Lysosomal membrane permeabilization (LMP) is an underlying feature of diverse conditions including neurodegeneration. Cells respond by extensive ubiquitylation of membrane-associated proteins for clearance of the organelle through lysophagy that is facilitated by the ubiquitin-directed AAA-ATPase VCP/p97. Here, we assessed the ubiquitylated proteome upon acute LMP and uncovered a large diversity of targets and lysophagy regulators. They include calponin-2 (CNN2) that, along with the Arp2/3 complex, translocates to damaged lysosomes and regulates actin filaments to drive phagophore formation. Importantly, CNN2 needs to be ubiquitylated during the process and eliminated by VCP/p97 and proteasome for efficient lysophagy.
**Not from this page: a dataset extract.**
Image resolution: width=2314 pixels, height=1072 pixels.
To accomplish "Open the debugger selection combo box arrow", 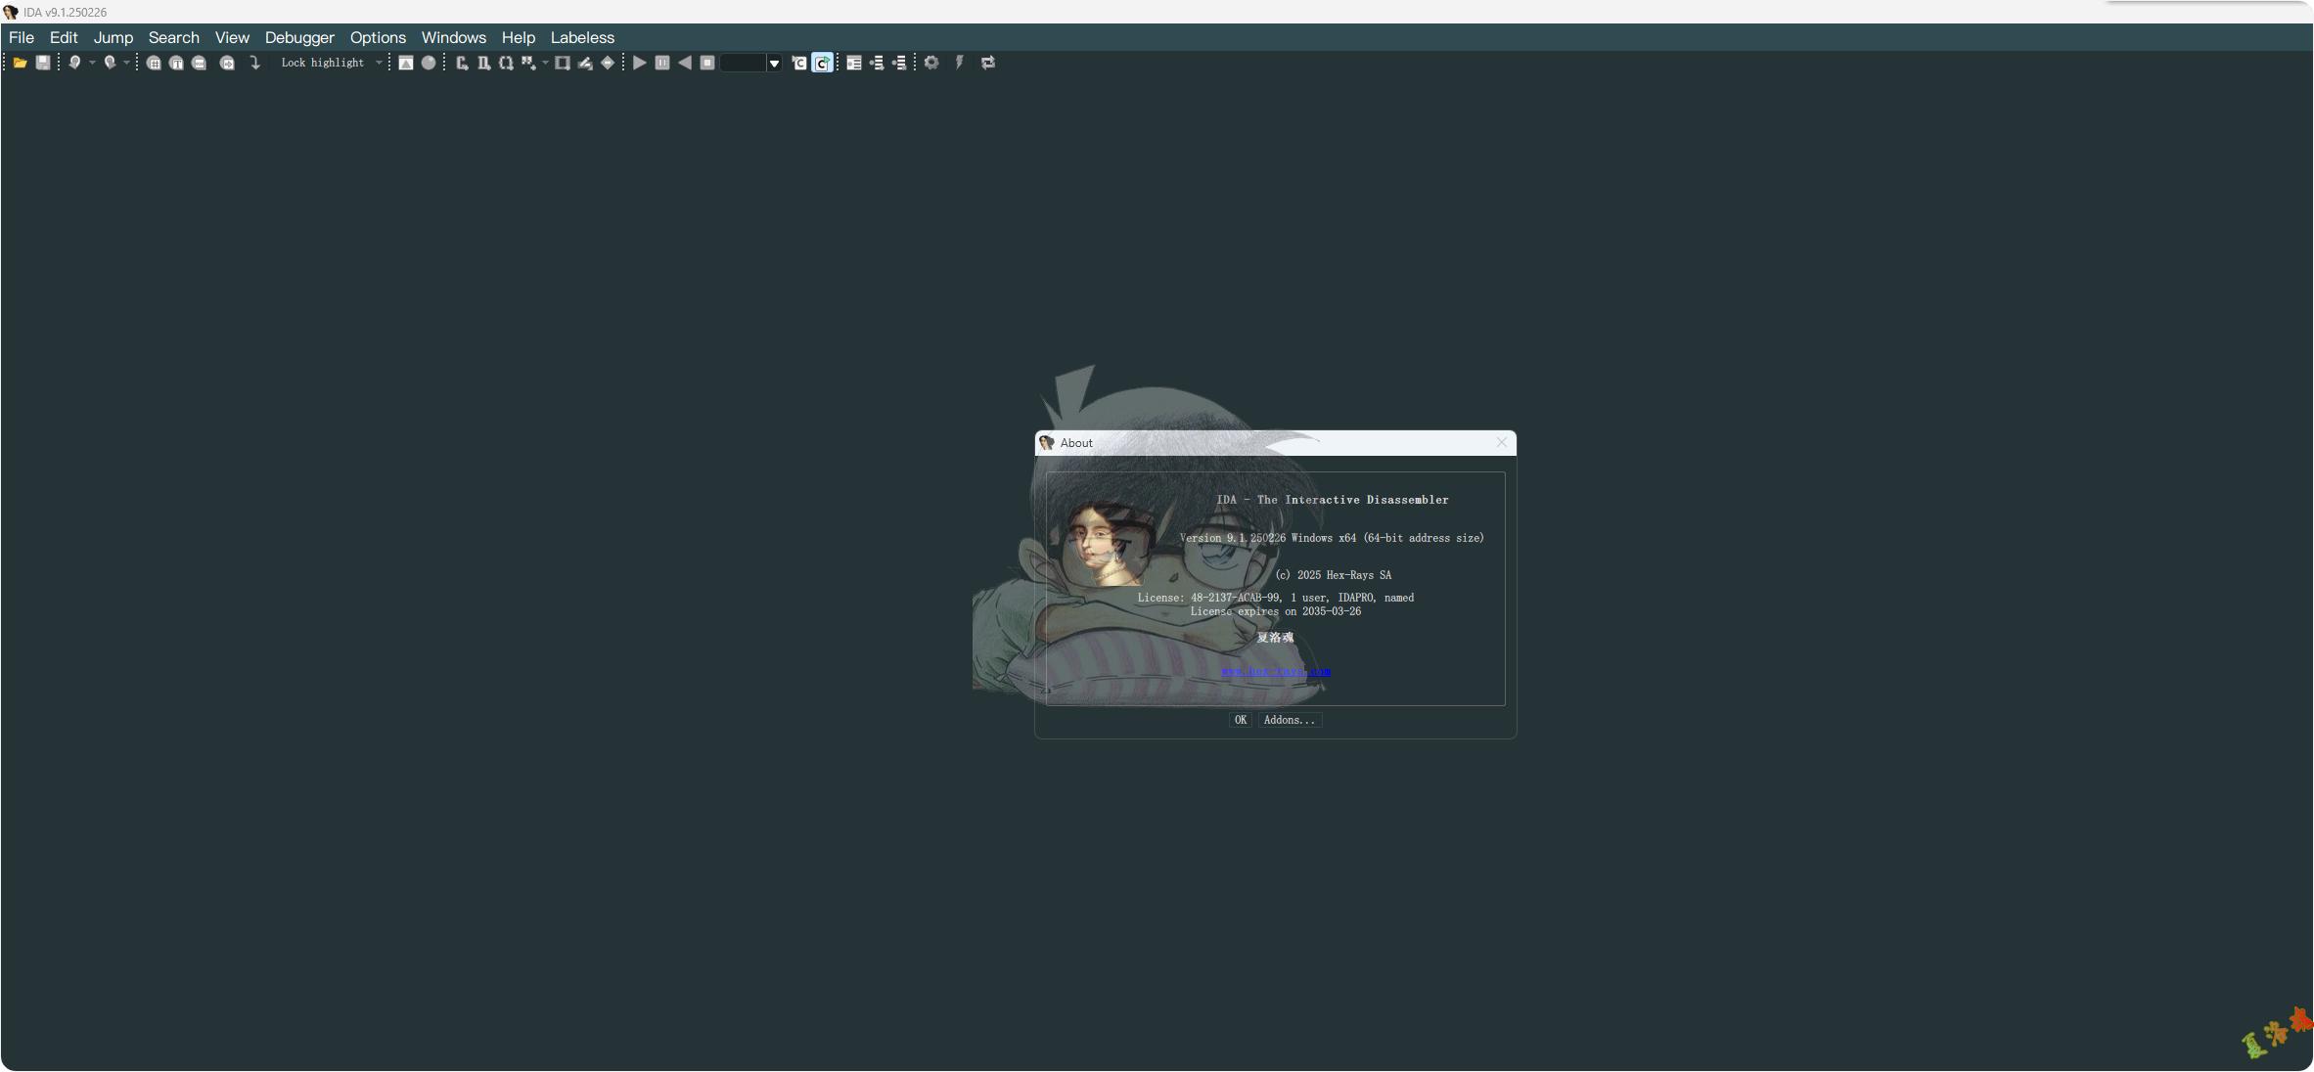I will pos(774,64).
Moreover, we identified the small heat shock protein HSPB1 that assists VCP/p97 in extraction of CNN2, and show that other membrane regulators including SNAREs, PICALM, AGFG1 and ARL8B are ubiquitylated during lysophagy. Our data reveal a framework of how ubiquitylation and two effectors, VCP/p97 and HSPB1, cooperate to protect cells from the deleterious effects of LMP.